PROVIDED RECORDS:
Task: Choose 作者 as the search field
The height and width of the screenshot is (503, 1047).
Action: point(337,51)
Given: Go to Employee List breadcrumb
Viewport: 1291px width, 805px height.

TASK PROMPT: Return the listing word for word.

OUTPUT OF THE EXERCISE:
Task: Choose 作者 as the search field
The height and width of the screenshot is (503, 1047).
Action: point(337,51)
Given: Go to Employee List breadcrumb
Viewport: 1291px width, 805px height.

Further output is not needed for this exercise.